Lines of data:

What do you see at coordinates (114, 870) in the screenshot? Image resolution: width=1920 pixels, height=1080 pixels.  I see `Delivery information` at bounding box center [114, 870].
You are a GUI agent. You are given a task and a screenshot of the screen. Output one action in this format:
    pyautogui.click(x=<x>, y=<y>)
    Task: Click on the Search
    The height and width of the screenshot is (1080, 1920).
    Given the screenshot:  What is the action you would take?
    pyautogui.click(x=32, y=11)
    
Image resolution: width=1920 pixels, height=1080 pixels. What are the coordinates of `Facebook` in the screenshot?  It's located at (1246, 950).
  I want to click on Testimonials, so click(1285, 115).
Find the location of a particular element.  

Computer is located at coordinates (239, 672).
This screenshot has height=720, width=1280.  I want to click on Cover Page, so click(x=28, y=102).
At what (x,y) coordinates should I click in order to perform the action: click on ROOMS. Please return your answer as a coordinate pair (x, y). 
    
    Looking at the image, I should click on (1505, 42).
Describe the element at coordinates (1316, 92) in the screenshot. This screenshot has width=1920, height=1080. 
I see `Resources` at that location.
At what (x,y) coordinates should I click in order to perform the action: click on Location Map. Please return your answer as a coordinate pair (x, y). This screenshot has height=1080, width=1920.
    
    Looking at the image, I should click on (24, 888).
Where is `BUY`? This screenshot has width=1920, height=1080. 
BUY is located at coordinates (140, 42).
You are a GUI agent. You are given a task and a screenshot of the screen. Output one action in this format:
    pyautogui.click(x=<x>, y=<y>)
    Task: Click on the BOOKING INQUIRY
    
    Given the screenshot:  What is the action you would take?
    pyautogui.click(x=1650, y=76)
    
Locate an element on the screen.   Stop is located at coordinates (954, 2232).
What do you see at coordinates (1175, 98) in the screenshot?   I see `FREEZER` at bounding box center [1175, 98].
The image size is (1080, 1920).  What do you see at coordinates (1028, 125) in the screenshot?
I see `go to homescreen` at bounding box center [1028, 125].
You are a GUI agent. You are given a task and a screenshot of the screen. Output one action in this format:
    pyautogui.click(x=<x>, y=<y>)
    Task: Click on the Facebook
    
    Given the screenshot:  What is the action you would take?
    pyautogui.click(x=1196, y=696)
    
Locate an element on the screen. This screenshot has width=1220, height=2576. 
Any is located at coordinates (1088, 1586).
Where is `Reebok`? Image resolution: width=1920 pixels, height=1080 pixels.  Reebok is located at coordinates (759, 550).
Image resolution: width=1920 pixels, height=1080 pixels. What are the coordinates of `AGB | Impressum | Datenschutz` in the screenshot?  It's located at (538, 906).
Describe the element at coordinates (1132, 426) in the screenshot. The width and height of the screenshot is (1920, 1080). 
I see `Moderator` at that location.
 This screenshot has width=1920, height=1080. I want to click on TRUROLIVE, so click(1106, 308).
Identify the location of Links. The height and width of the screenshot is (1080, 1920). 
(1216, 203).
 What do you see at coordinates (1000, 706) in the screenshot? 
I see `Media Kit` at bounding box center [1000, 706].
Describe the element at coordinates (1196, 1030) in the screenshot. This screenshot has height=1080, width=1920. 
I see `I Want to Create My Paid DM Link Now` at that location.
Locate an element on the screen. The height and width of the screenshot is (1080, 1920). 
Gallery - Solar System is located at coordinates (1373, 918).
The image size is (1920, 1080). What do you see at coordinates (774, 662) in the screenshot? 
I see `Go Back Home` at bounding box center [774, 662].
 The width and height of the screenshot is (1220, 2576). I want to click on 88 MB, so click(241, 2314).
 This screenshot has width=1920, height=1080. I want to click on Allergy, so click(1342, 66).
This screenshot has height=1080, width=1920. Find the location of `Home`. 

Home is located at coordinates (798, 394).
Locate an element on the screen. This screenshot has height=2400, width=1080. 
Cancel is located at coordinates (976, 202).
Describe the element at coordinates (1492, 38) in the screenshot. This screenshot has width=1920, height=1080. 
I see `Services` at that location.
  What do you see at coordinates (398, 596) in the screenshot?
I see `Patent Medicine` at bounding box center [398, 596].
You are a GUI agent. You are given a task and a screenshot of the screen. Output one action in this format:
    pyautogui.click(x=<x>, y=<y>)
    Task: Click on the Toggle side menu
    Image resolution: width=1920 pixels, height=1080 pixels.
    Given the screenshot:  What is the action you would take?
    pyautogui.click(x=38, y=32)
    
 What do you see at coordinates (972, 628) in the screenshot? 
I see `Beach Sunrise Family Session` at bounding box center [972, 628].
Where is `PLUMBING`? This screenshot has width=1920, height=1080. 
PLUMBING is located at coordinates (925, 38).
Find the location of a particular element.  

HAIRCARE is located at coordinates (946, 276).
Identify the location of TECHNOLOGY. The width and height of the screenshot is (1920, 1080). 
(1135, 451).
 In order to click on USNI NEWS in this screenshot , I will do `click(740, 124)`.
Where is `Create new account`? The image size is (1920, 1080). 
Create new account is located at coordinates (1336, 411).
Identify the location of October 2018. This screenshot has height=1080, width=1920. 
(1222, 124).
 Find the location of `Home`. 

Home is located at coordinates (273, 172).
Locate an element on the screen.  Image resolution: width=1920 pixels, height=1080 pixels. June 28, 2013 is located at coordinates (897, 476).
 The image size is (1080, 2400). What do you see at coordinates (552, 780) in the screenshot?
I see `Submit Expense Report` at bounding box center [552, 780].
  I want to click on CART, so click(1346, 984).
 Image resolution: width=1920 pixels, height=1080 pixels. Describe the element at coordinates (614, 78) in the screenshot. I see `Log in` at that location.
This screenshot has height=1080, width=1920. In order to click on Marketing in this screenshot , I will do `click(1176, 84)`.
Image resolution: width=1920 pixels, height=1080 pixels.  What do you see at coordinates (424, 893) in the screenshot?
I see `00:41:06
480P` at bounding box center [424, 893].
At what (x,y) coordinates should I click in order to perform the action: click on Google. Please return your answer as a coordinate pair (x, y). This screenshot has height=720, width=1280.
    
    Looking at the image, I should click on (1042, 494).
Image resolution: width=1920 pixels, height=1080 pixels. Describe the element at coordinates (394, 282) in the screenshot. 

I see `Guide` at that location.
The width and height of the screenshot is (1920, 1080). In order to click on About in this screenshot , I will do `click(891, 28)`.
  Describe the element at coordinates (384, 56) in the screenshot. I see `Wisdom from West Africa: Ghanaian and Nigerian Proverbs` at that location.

■ **What to do**
Copy out everything from the line containing "Describe the element at coordinates (1316, 92)" down to the line containing "Looking at the image, I should click on (24, 888).", with both of those lines included.

■ **The reply**
Describe the element at coordinates (1316, 92) in the screenshot. This screenshot has width=1920, height=1080. 
I see `Resources` at that location.
At what (x,y) coordinates should I click in order to perform the action: click on Location Map. Please return your answer as a coordinate pair (x, y). This screenshot has height=1080, width=1920.
    
    Looking at the image, I should click on (24, 888).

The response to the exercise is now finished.